Having rejected proximity as a useful principle, the court considered the alternative approach of the House of Lords in Caparo Industries Plc v Dickman ([1990] 2 AC 605 - Caparo), and its 3 stage test of foreseeability, proximity, and whether recognising a duty of care would be fair, just and reasonable. This approach had previously been favoured by Kirby J (see his judgments in Pyrennes Shire Council v Day (1998) 192 CLR 330 and Perre v Apand Pty
Ltd(1999)198 CLR 180). Again the court had little difficulty in rejecting this approach (at
415):
There is also the danger that … the succeeding questions will be reduced to a discretionary judgment based upon a sense of what is fair, and just and reasonable as an outcome in the particular case. The proximity question has already been discussed. The question as to what is fair, and just and reasonable is capable of being misunderstood as an invitation to formulate policy rather than to search for principle.
The concept of policy, in this context, is often ill-defined. There are policies at work in the law which can be identified and applied to novel problems, but the law of tort develops by reference to principles, which must be capable of general application, not discretionary decision-making in individual cases.

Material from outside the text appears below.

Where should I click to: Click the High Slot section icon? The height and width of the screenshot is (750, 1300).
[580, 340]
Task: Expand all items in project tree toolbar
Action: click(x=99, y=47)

The approach that was favoured was the development of categories or classes of liability (or non-liability) in negligence through a consideration of the “different problems that arise in those sorts of cases in determining the existence and nature or scope of a duty of care” (at
415). In order to recognise a category of liability, the court must consider the particular problems liability in that situation would create, and how that problem has been dealt with in other cases. Some of the problems the court has previously recognised as relevant to liability were where the harm is caused by the criminal conduct of a third party, where the defendant is exercising a statutory power or discretion, where there is a concern with the potential for unlimited liability, or where there is a concern to preserve the coherence of other legal principles or a statutory scheme that is in place to regulate that conduct or relationship.
Applying this approach to the cases before them, the High Court thought that there were two main problems that confronted the plaintiffs in these cases: the fact the plaintiff's claims were concerned with what they and other people were told about the suspected child abuse (and so intersected with the law of defamation); and the potential for any duty of care to conflict with the responsibilities the defendants owed under the statutory child protection regimes (a concern with the coherence of the law).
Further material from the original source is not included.